Your relative may feel comfortable in their home town and have friends nearby. Moving them closer to where you live may make it easier to check up on them, but will it be less distressing or more so?
You can use an online directory, like the Care Homes.co.uk website, to browse the lists of suitable homes in your chosen area. When you’ve selected three or four that are potentially a good, pay them a visit and ask lots of questions.
Here are some tips for when you’re looking around potential care homes:
- Look at several different bedrooms and the communal areas.
- Ask if all the bedrooms have windows and what they overlook.
- Ask if residents can bring their own furniture.
- Talk to a few residents about how they find living there
- Talk to members of staff. Are they friendly and helpful?
- Check if it feels homely; is it clean? Well-kept? Nicely decorated?
- Check if there is a garden that residents can use and look around it if possible
- Check if there is a car park for visitors.
Your relative’s care home will need facilities that suit their individual needs so it’s important to investigate them before making a choice. If your relative needs, for example, post-stroke care or support after a serious fall, you will need to ask the care home specific questions about facilities for these conditions.

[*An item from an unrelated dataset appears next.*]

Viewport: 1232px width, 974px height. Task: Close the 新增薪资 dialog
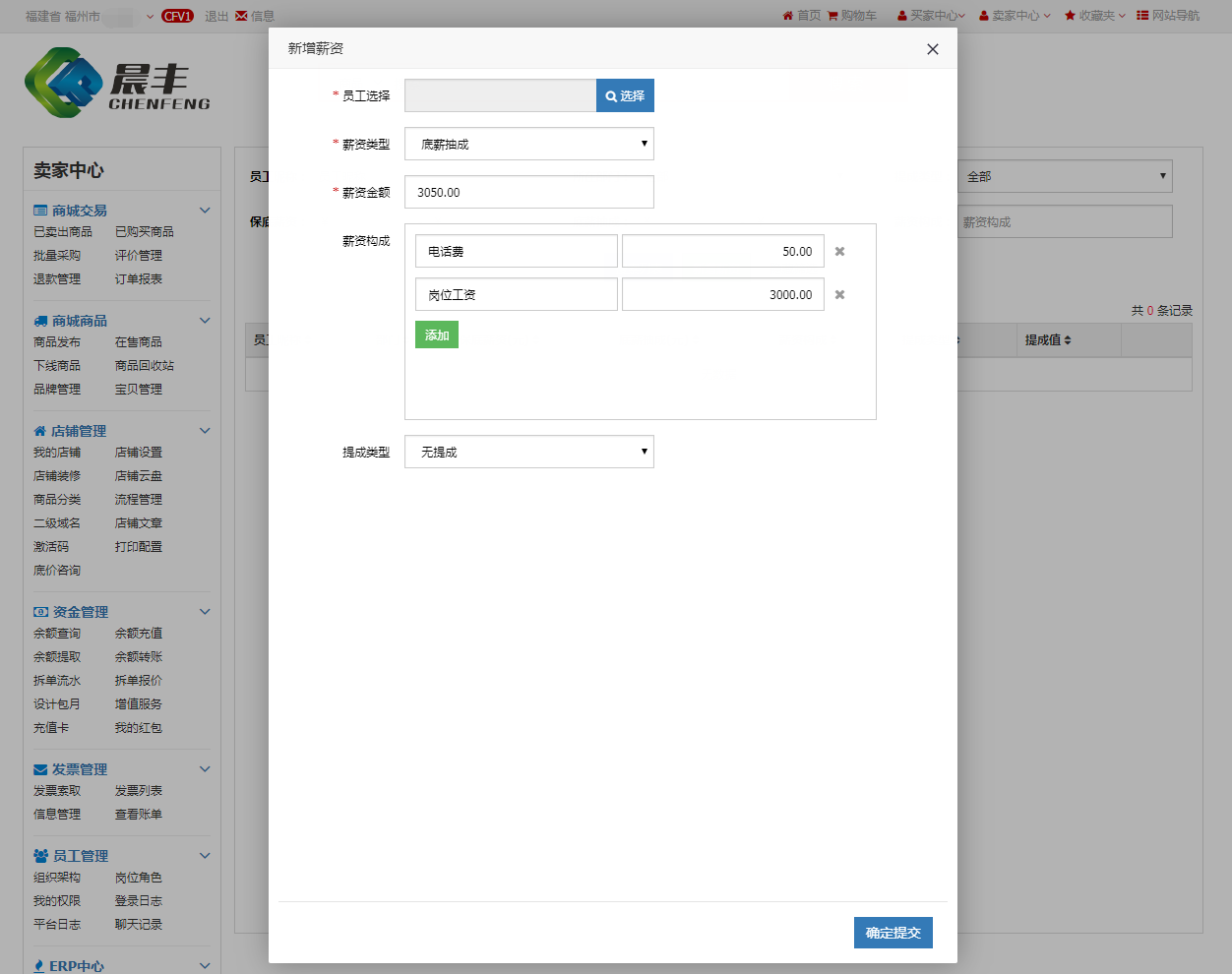pos(932,49)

Some good questions to ask include:
- Is there a massage or physiotherapy room?
- How highly trained are the staff?
- Are there regular GP visits?
- Does the home have a visiting chiropodist or optician?
- Does the home provide services such as hairdressing, manicures or pedicures?
- Is there a canteen for residents or where are meals served?
- What help is available if someone needs assistance feeding themselves?
- Is food made on-site, what is the sourcing policy, and do they offer menus and choices?
- Do the bedrooms have televisions and radios or is there a communal television room?
- Are activities provided for residents, and what are they?
- Are there outings for residents, and are there additional charges for them?
Only you know what your budget is, and the prices of care homes can vary widely. According to the Laing & Buisson Care of Older People, the regional average for the cost of a care home in the South East is £702 a week, rising to £1041 a week for a care home with additional nursing.
However, care homes charge different prices depending on various factors, including the location, level of care they provide and your individual financial circumstances.
In England, prices in the South are typically higher than those in the North, as well as in Wales or Scotland. But prices across Sussex will vary as well, depending on how in demand the location is and what facilities they provide.
If you’re eligible for local authority funding or social care support this will also lower your costs. Find out if you can access this funding by completing a care needs and financial assessment with your local council. However, if you already own over £23,250 in capital you won’t be eligible for this and will need to fund relative’s care independently.